It started with a question.
Such as, “Why does a volcano erupt?” Or “Why does the sun come up.”
From there, students from kindergarten through second grade conducted investigations to seek answers. The results came in the form of essays or self-standing display boards at the Northeast Campus.
The six-week family projects were part of a “Primary Science Fair” with self-standing display boards featured to the right of the reception desk.
“The kids got a chance to work with their families on a project and a chance to work independently,” said Ms. Karen Wells, a second-grade teacher who led the effort.
The students didn’t start out cold. Ms. Wells gave them some ideas by directing them to sciencebuddies.org, a hands-on resource for home and school.
The investigation required the following elements:
- A question to be tested or a problem to be solved.
- Materials – supplies needed for the investigation.
- Clear procedures (steps) that make up the experiment.
- Collected data - what the student observes when the student performs the investigation
- Analysis of the data – think about and discuss what the student observed. Use charts or graphs to organize the data. What were the results
- Conclusion – what did the student learn from the data he or she collected.
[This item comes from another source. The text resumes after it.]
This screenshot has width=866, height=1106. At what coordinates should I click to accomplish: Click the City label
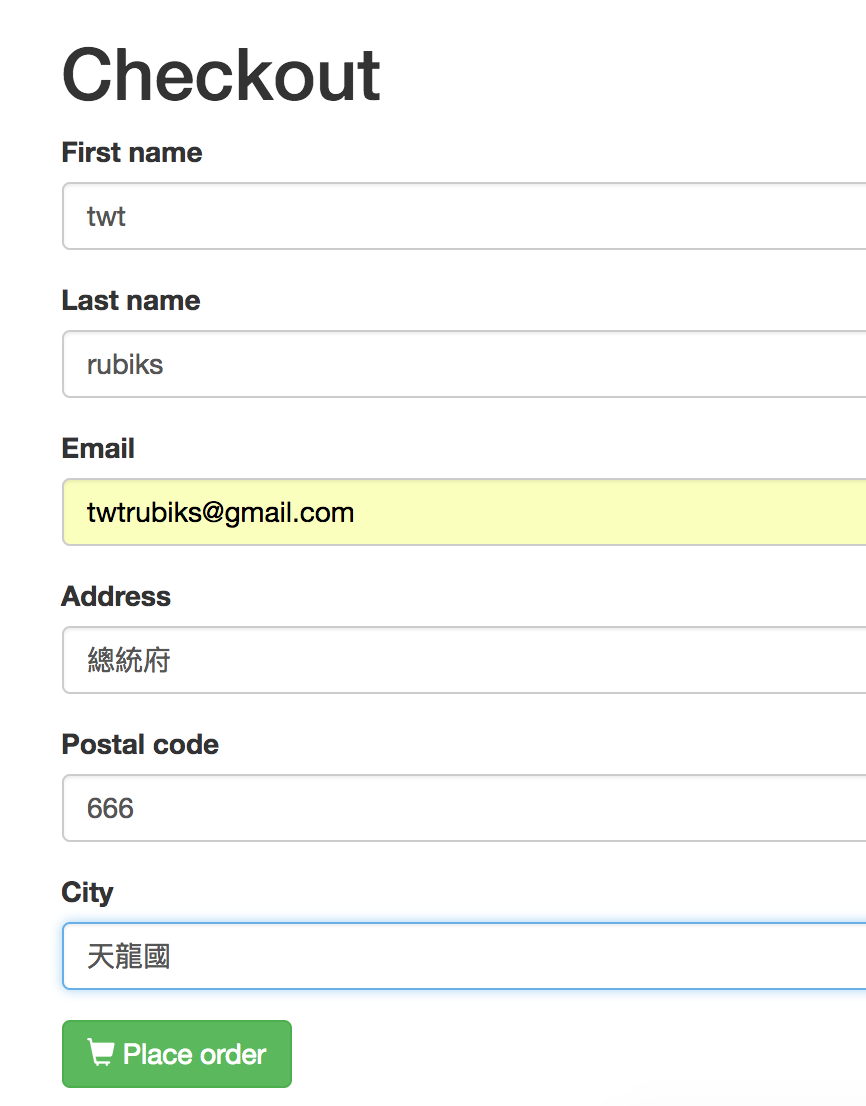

What new questions resulted and what would the student do if he or she continued the project?
- Practice presenting the project to others.
That’s some pretty heady stuff.
The project also required that all parts of the self-standing display board be typed or neatly written. Pictures with captions, by camera or hand drawn, were “strongly encouraged” to help the student’s audience clearly understand all parts of the investigation.
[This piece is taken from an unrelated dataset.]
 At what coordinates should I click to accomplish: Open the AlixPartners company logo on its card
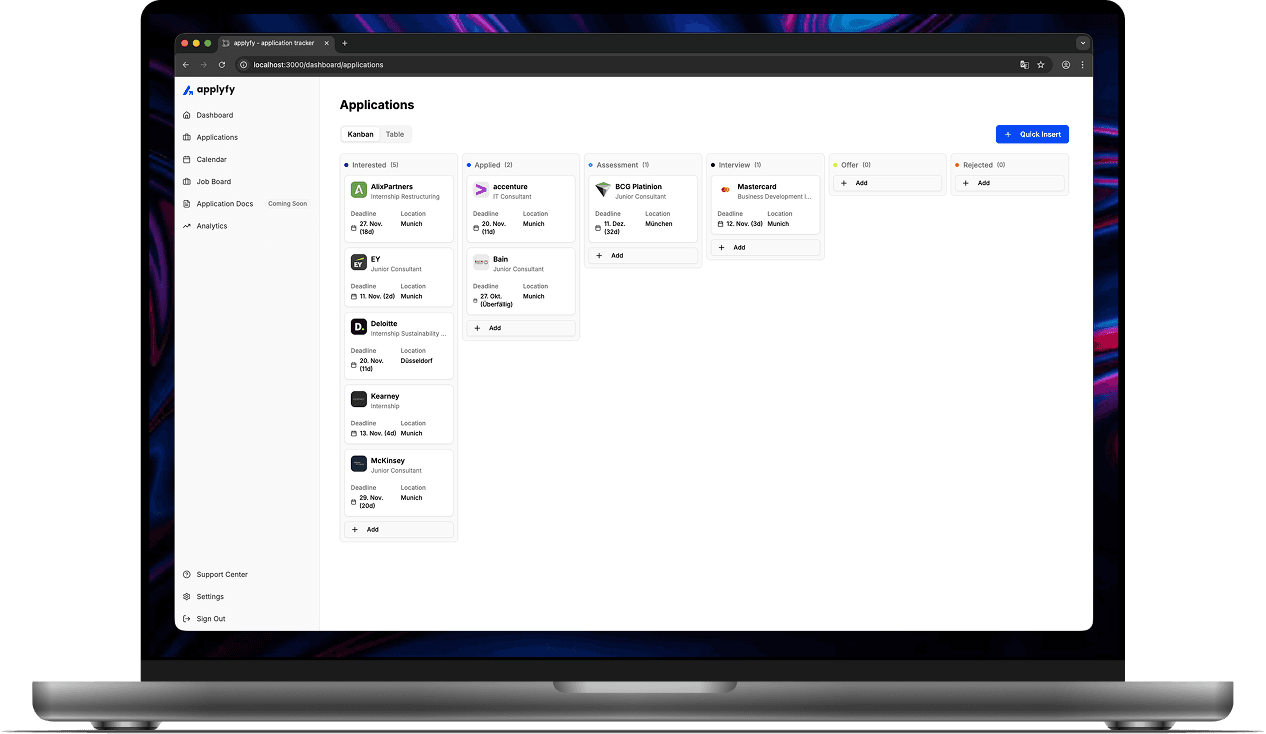(359, 189)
The project was not graded; it was strictly voluntary. But all 21 students who participated will receive a certificate and a ribbon, Ms. Wells said. Judges will determine the top three displays and will award the students first, second and third place medals.
The project demonstrates one type of skill students learn by studying science, technology, engineering and math—subjects collectively known as STEM.
“We want to intertwine STEM in our curriculum to prepare our scholars for the real world," Ms. Wells said.